The apostles said to Jesus, “give us more.” And he said, “It’s right there. You have what you need. You have all that you need. You don’t need more faith. There is no more or less in faith.” Maybe the message for us today is this: there is so much we can do with what we have if we will only have the willingness and the courage to imagine that we already have everything we need.
Throughout my years at Pullen around budget time I have heard people say, “we just need to have more faith.” I’m not altogether sure what we mean when we say that, but I imagine that what we mean is that if we had more faith we would pledge more money. In some sense we are like those first apostles saying, “increase our faith” because we don’t think we have enough. And still Jesus says to us, “but you can do so much with what you do have.” Yes, it seems to me that what Jesus is really saying to us is that it’s not so much about having more faith as it is about what we do with what we have—acting in ways that show love and forgiveness and grace. Or as my Franciscan friend says, “We don’t think our way into a new life; we live our way into a new kind of thinking.”

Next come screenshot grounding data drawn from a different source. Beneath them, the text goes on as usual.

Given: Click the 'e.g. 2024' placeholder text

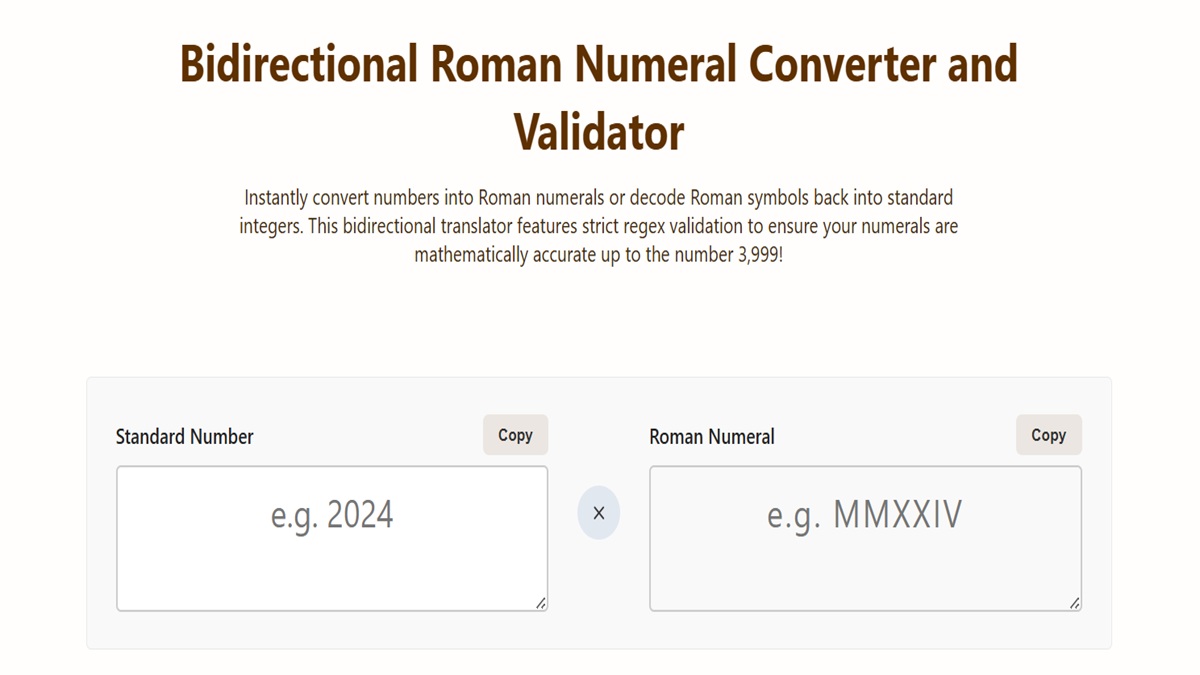Looking at the screenshot, I should coord(332,515).
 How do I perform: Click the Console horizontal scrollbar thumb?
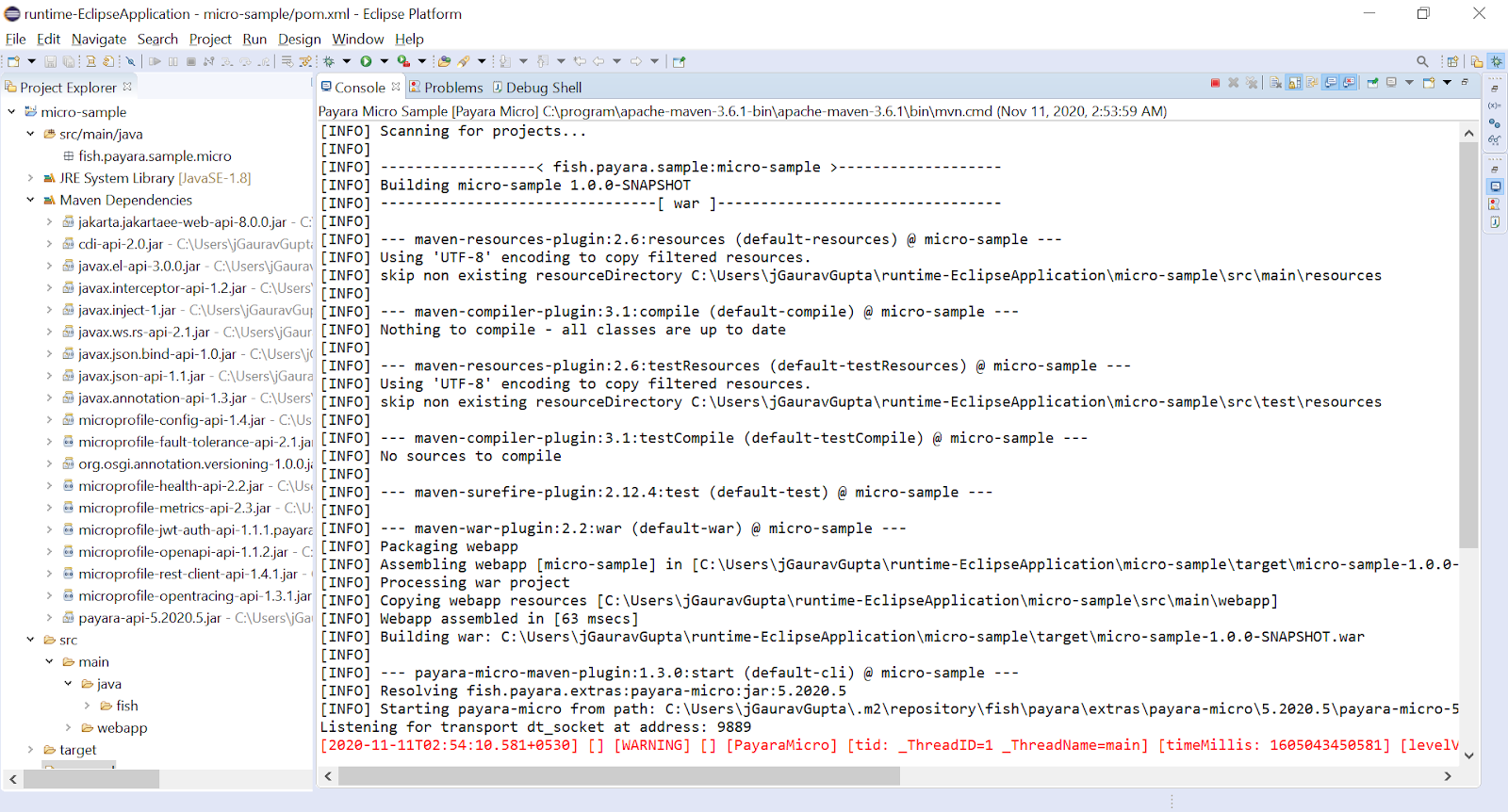pos(618,776)
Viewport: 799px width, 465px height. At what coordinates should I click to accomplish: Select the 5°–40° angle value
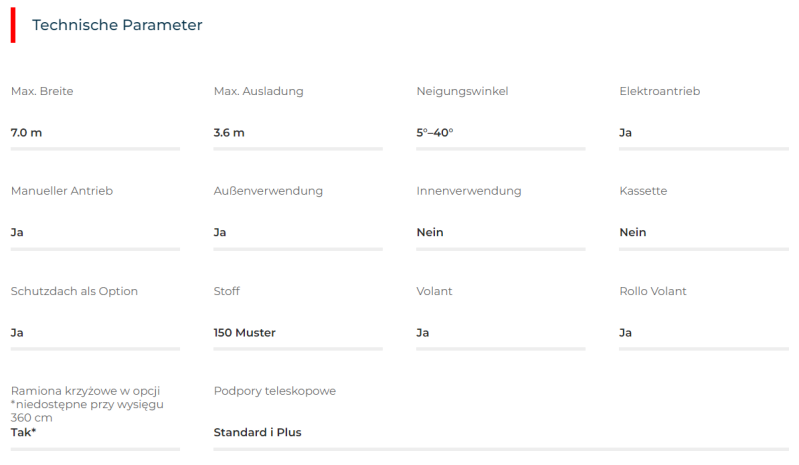coord(435,132)
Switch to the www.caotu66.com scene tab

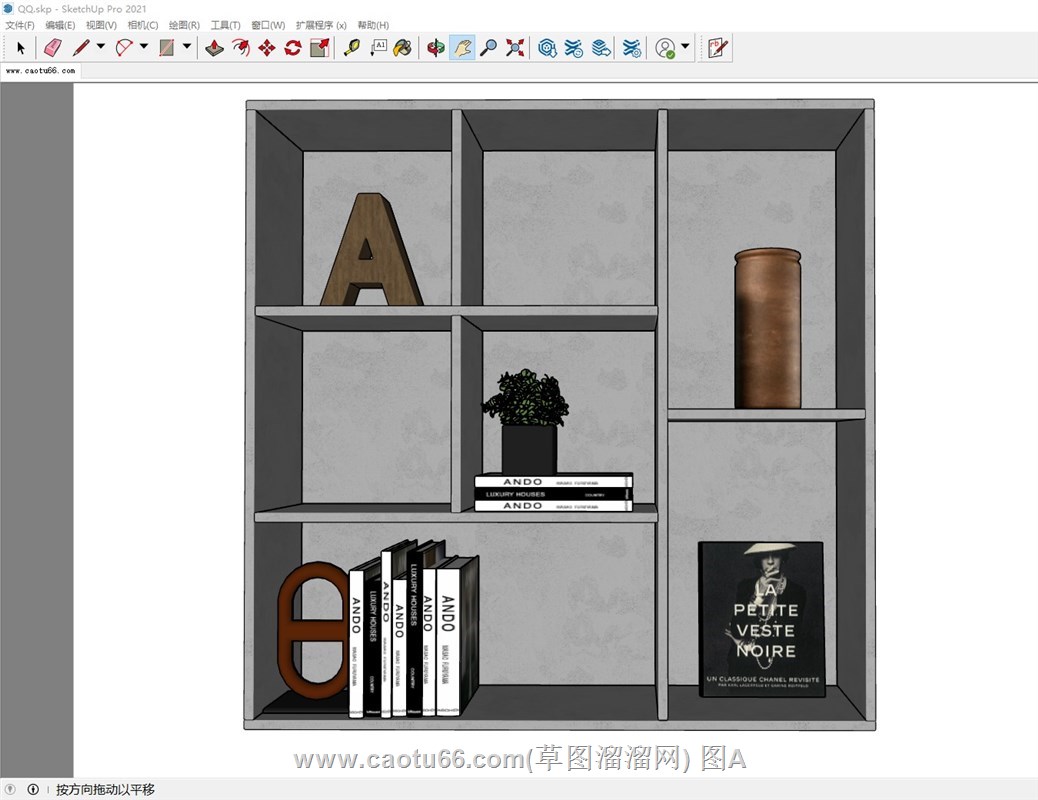[x=40, y=72]
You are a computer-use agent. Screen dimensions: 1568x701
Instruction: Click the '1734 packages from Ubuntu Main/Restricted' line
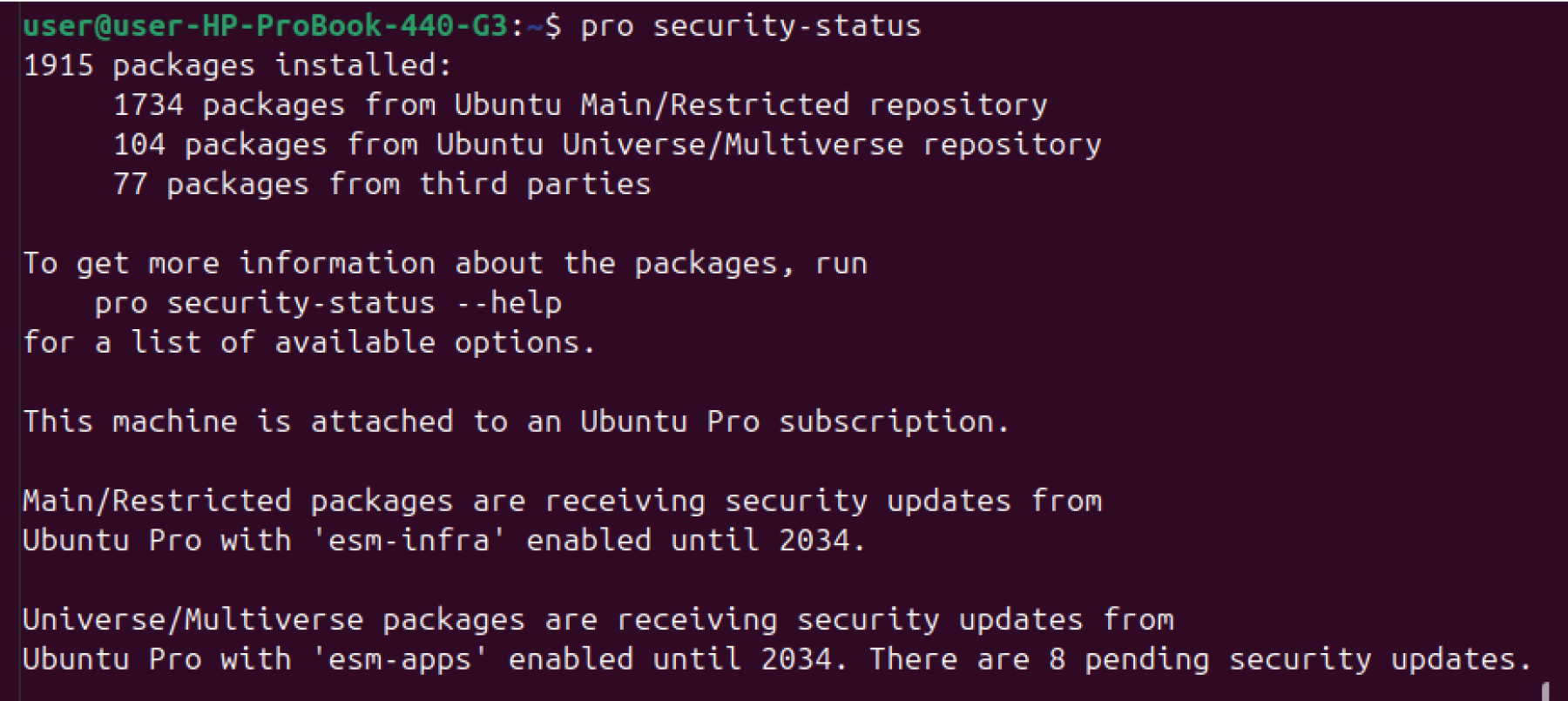[580, 105]
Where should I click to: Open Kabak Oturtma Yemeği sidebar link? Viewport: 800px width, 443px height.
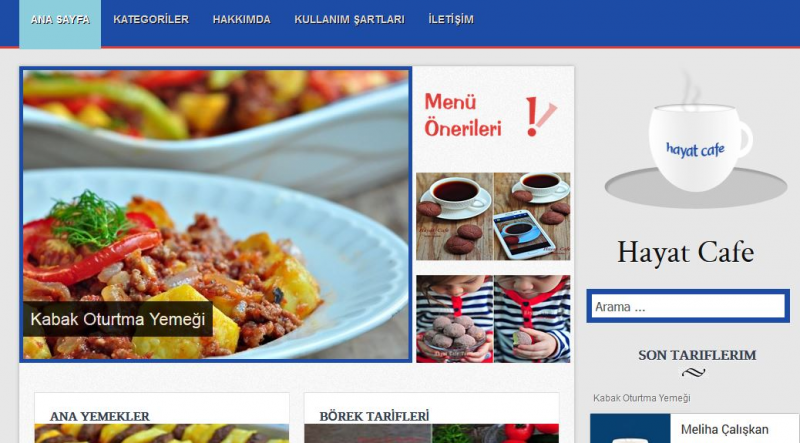[641, 398]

As we prepare to gather around this table, again, the message is this: you already have everything you need—God’s love, God’s forgiveness, and God’s grace. This is the table of love and grace. After communion, as we leave this sanctuary to continue our worship throughout our building, may we all see that there is so much we can do with what we have if we have the willingness and the courage to imagine that we already have everything we need. If we can truly believe this, there is no doubt in my mind that we, as a church, will live generously.